(Screenshot grounding data)
=== Begin Enclosure ===

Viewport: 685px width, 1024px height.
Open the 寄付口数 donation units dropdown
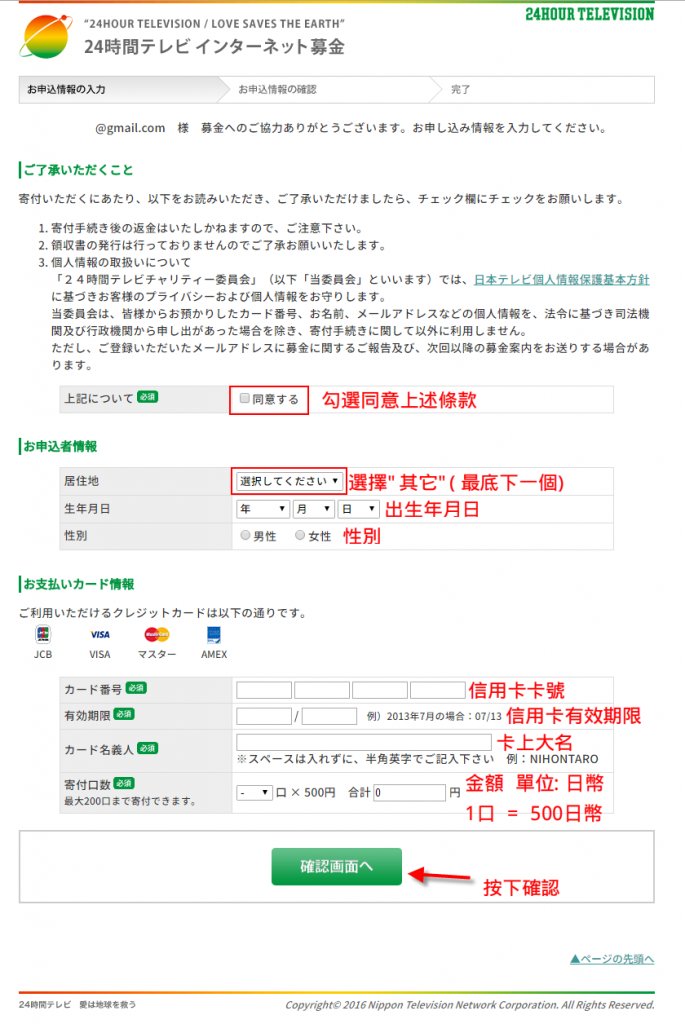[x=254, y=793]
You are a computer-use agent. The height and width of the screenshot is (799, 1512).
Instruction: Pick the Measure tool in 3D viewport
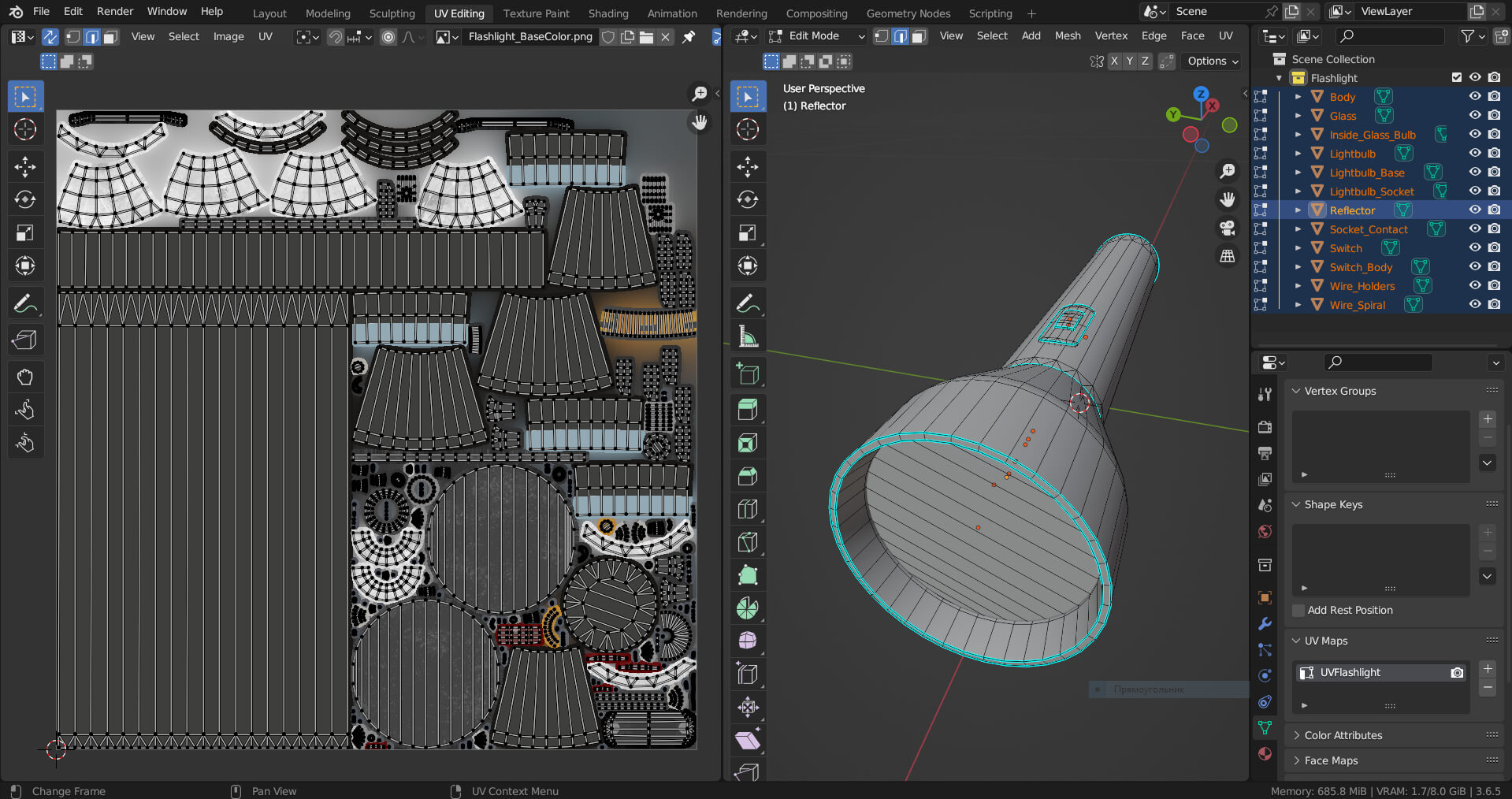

=== End Enclosure ===

> [EXERCISE GOAL]
Only the records, copied exactly and without pictures, should make up the answer.

> [RESULT FOR THIS TASK]
Viewport: 685px width, 1024px height.
Open the 寄付口数 donation units dropdown
[x=254, y=793]
You are a computer-use agent. The height and width of the screenshot is (799, 1512).
Instruction: Pick the Measure tool in 3D viewport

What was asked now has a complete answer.